Consigne A: Veuillez recopier telles quelles les lignes des entrées, de celle qui contient « Open the font » jusqu'à celle qui contient « pyautogui.click(x=639, y=370) », ces deux lignes comprises.

Texte source:
####

Mode : L’incroyable destin de K.Jacques, le cordonnier devenu star de Saint-Tropez
Symbole de Saint-Tropez depuis trois générations, les K.Jacques sont toujours fabriqués dans le Midi mais désormais vendus aux quatre coins du monde. Bardot, Picasso, Romy Schneider… tous ont porté ses sandales iconiques dans les ruelles de Saint-Tropez. Retour sur une success-story 100% azuréenne.
K.Jacques, c’est l’épopée d’un homme parti de rien et devenu le chausseur le plus connu de la French Riviera. Mais c’est aussi l’histoire d’un lieu, Saint-Tropez et d’un produit, une sandale en cuir aux finitions parfaites.
En 1920, Jacques Keklikian, âgé de 10 ans, fuit l’Arménie et arrive en France. D’abord installé dans le Nord, il « descend » dans le Sud au début des années 1930, car, paraît-il, « la main d’œuvre manque à Draguignan ». Avec sa femme Élise, il s’établit à Saint-Tropez, alors petit village brûlé par le soleil. Il y fait chaud, on y vit de la pêche et les locaux portent des sandales. Observateur et manuel, Jacques ouvre en 1933 un modeste magasin-atelier 39, rue Allard. Lui est à la confection, son épouse, au style. Très vite, les clients viennent pour ses modèles à la fois robustes et esthétiques et n’hésitent pas à lui demander des « ajustements » pour des chaussures pratiquement sur-mesure.
« Le luxe est avant tout un savoir-faire »
« Réaliser une sandale c’est très pointu. » Chez K.Jacques, on ne blague pas avec le savoir-faire. L'ensemble de la production est fabriqué dans la région, toujours à la main. Soixante minutes de travail en moyenne sont nécessaires pour chaque paire, 46 opérations manuelles sont faites par 28 artisans et jusqu’à 123 éléments sont assemblés pour les modèles les plus complexes. « Au final, c’est 180 paires qui sortent de nos ateliers par jour en été (avec beaucoup de personnalisation) et 250 en hiver. »
Et tout est étudié avec une attention quasi-chirurgicale. L’emplacement des lanières, le choix du cuir, la robustesse de la semelle, mais aussi sa souplesse… « C’est un travail de précision », souligne Bernard Keklikian, « Pour chaque modèle, nous développons des ébauches, des maquettes. Mais le meilleur essai reste le test dans la rue, dans toutes les conditions atmosphérique. Si l’esthétique est belle, mais que le chaussant est mauvais, alors on laisse tomber. »
La semelle, sur laquelle repose le poids du corps, doit être double, intérieure (dite première) et extérieure (dite d’usure) et réalisée dans un cuir très épais cousu avec un fil de lin importé d’Irlande. La tige (ou empeigne), qui maintient le pied, est quant à elle travaillée dans une peau plus souple. Près de 250 matières et couleurs différentes nourrissent les étals de l’atelier (cuir gras double tannage, veau, chèvre, python, alligator, etc.). Enfin, le fraisage et le lustrage manuel achèvent les opérations et lissent les contours de la semelle afin d'obtenir un fini glacé.

####

Extraits de données:
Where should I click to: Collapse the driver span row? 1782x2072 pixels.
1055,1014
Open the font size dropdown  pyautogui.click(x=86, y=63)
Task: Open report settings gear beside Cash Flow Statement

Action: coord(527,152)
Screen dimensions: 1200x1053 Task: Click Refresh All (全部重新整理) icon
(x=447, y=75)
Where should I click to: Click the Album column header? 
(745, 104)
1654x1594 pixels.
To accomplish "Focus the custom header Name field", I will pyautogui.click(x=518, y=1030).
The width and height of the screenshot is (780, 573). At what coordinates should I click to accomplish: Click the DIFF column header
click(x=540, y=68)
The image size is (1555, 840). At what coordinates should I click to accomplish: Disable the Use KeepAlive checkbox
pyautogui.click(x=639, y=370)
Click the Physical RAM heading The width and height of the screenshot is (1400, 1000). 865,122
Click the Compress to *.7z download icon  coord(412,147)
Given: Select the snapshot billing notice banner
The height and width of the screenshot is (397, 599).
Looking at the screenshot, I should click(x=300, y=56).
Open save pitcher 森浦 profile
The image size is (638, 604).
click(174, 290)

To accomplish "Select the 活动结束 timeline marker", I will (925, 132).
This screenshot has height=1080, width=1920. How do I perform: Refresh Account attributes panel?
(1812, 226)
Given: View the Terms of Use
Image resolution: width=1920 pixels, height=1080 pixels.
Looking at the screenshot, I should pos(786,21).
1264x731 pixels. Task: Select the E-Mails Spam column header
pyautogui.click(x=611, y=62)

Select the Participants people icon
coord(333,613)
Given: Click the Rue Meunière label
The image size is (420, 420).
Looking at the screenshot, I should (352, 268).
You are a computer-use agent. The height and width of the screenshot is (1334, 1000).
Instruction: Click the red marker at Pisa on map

####

Consigne B: Selon le texte sur K.Jacques, quel est le but du fraisage et du lustrage manuel en fin de fabrication ? Répondez en une à trois phrases.

Réponse rédigée A:
Open the font size dropdown  pyautogui.click(x=86, y=63)
Task: Open report settings gear beside Cash Flow Statement

Action: coord(527,152)
Screen dimensions: 1200x1053 Task: Click Refresh All (全部重新整理) icon
(x=447, y=75)
Where should I click to: Click the Album column header? 
(745, 104)
1654x1594 pixels.
To accomplish "Focus the custom header Name field", I will pyautogui.click(x=518, y=1030).
The width and height of the screenshot is (780, 573). At what coordinates should I click to accomplish: Click the DIFF column header
click(x=540, y=68)
The image size is (1555, 840). At what coordinates should I click to accomplish: Disable the Use KeepAlive checkbox
pyautogui.click(x=639, y=370)

Réponse rédigée B: Le fraisage et le lustrage manuel achèvent les opérations et lissent les contours de la semelle afin d'obtenir un fini glacé.